"PARA SEMPRE MULHER"

 

Numa antologia publicada pela vertente editorial dos Cahiers du Cinéma, o prefaciador Antoine de Baecque afirma que “a política dos autores foi sem dúvida a ideia crítica mais célebre da história do cinema”. Por uma ética de controlo, seria sem dúvida aconselhável investigar se tal celebridade se confirma igualmente em universos meramente paralelos à mitologia dessa revista (pois o cinema não é só ofertas do padrinho Sam e teorias de redutíveis gauleses). No entanto, a julgar pelo borbulhar autoral que se agita pelos oito dias com que se dá a volta a este mundo no primeiro quartel do século XXI (de Alejandro González Iñárritu a Apichatpong Weerasethakul), parece certo que a ideia inchou, mas não desinchou e muito menos passou.
A coisa tem méritos, claro. Ora bastante delicados, como a noção de que, na produção de um filme, alguém terá de assumir o ponto de vista capaz de levar todas os outros trabalhos a se conjugarem numa lógica semântica e numa lógica formal (o que descredibiliza as cerimónias que atribuem prémios a virtuosos do Nutritionists' Studio ou a fases picassianas A.I.C., cravadas em filmes que não as conseguem justificar). Ora salutarmente razoáveis, como a necessidade de hesitar antes de atirar pedras a obras que, à primeira vista, não impõem a mesma convicção que outros títulos realizados por autores que no passado se tinham mostrado pertinentes sem sombra para dúvidas – não será preciso amar esses aparentes passos em falso (como defendia François Truffaut), mas tomá-los em consideração. Muitas vezes, o título falhado até é mais eloquente do que a subtil obra-prima quanto ao verdadeiro teor do discurso de um autor. E, em todo o caso, como os críticos por norma acertam tantas vezes como os relógios parados, manda a humildade que se espere por uma conjugação cósmica que leve uma dessas cebolas a atingir foros de Big Ben, demostrando que “Gertrud” afinal não tinha um ar tão mau quanto isso.

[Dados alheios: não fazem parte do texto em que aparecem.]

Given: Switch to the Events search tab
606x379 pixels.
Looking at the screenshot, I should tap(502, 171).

Enfim, a ideia desenvolvida pelos Cahiers du Cinéma na década de cinquenta do século passado fazia depender o conceito de autor de um critério da continuidade (de obsessões temáticas, de tendências de mise en scène) espalhada ao longo de uma carreira criativa. O filme “Para sempre mulher” de Kinuyo Tanaka passou despercebido a esta malta e, ao que parece, também não aqueceu o coração de muita gente no Japão de onde é originário. Mas ele propõe um entendimento de autoria que pode constituir uma suave alternativa à “ideia crítica mais célebre da história do cinema”.

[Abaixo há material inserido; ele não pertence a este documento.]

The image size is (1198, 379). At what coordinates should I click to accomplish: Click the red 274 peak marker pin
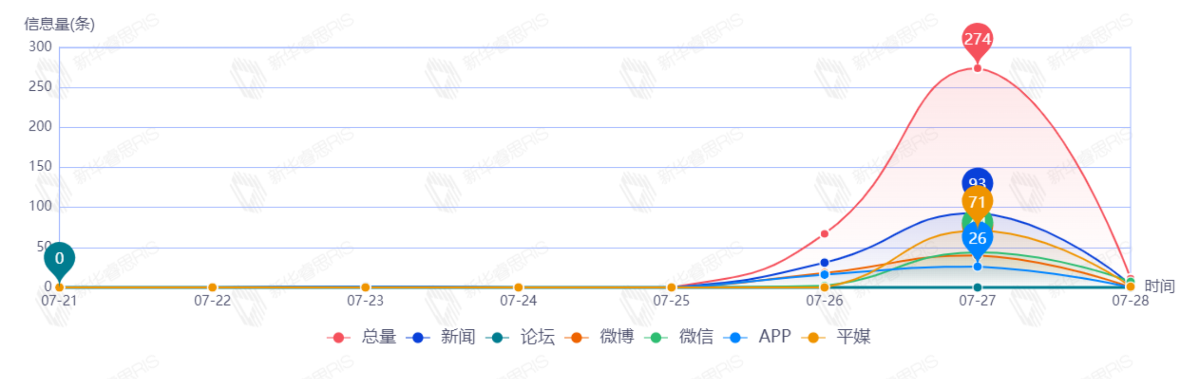pos(977,39)
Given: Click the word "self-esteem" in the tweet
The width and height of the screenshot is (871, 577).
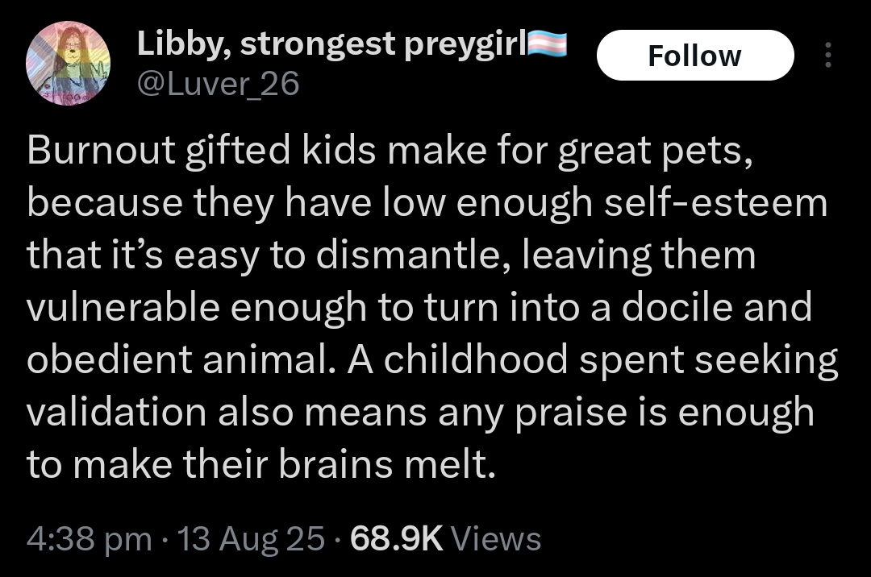Looking at the screenshot, I should (723, 204).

O conto da realizadora tardia é hoje muito conhecido: atriz por demais célebre no seu país, mas tendo, entretanto, amadurecido sem beneficiar dos privilégios literais do fruto (calha a todos…), Tanaka quis experimentar passar também para trás das câmaras no contexto do cinema industrial de ficção. Trata-se apenas do segundo Prometeu de saias a tentar brincar com esse fogo em terras de sol nascente: a primeira que o tinha tentado ficara escaldada com o bullying viril da equipa de rodagem, ao que parece muito pouco zen. Foi um nô difícil de desatar (Kenji Mizoguchi não foi propriamente vago na acusação de que, se inteligência se via na face da performer, esta era mero reflexo de quem de direito a tinha), mas a coisa lá avançou e assim se fez história. Kinuyo Tanaka tornou-se realizadora profissional.
Por um acaso que não lembra aos deuses, os primeiros três filmes dirigidos por si (estreados entre 1953 e 1955), propõem sempre a mesma situação narrativa: alguém se dedica a uma atividade com relativo desapego até ao momento em que se vê obrigado a uma entrega visceral que muda o sentido com que tal atividade era vivida.

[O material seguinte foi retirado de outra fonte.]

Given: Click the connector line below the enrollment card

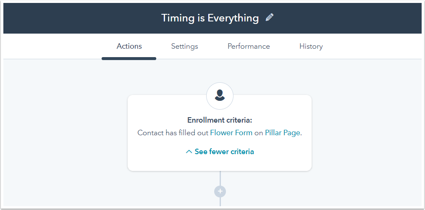Looking at the screenshot, I should click(220, 178).
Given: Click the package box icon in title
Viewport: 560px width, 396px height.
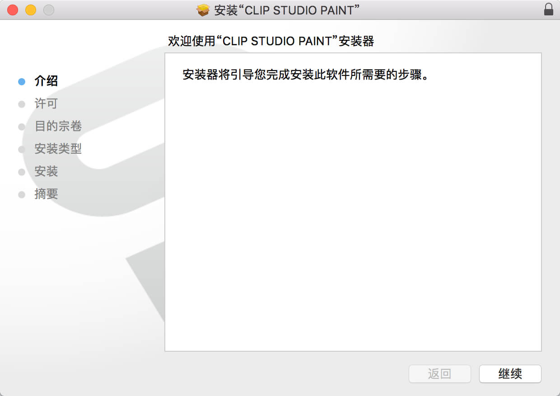Looking at the screenshot, I should point(203,10).
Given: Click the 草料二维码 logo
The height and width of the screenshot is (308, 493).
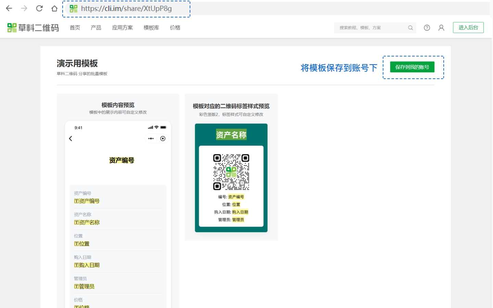Looking at the screenshot, I should 33,28.
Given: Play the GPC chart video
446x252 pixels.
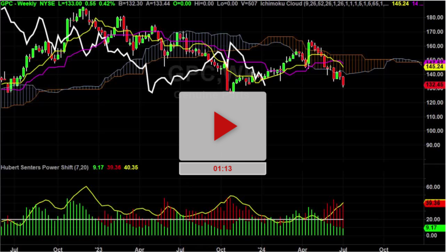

Em “Carta de amor”, um homem aceita o emprego fantasma de escrever missivas fiteiras, usadas por japonesas para pedir dinheiro a soldados norte-americanos que tinham sido seus amantes no período de ocupação após a Segunda Guerra Mundial. Mas quando a mulher que ele sempre amara desde a juventude requer ao seu colega escrevinhador um serviço semelhante, o sentido desse género textual muda por completo (desde logo porque fora numa sinceríssima epístola que essa mulher lhe anunciara no passado que se tinha casado com outro homem). O protagonista deixa, portanto, de poder considerar a escrita de cartas de amor como mera profissão.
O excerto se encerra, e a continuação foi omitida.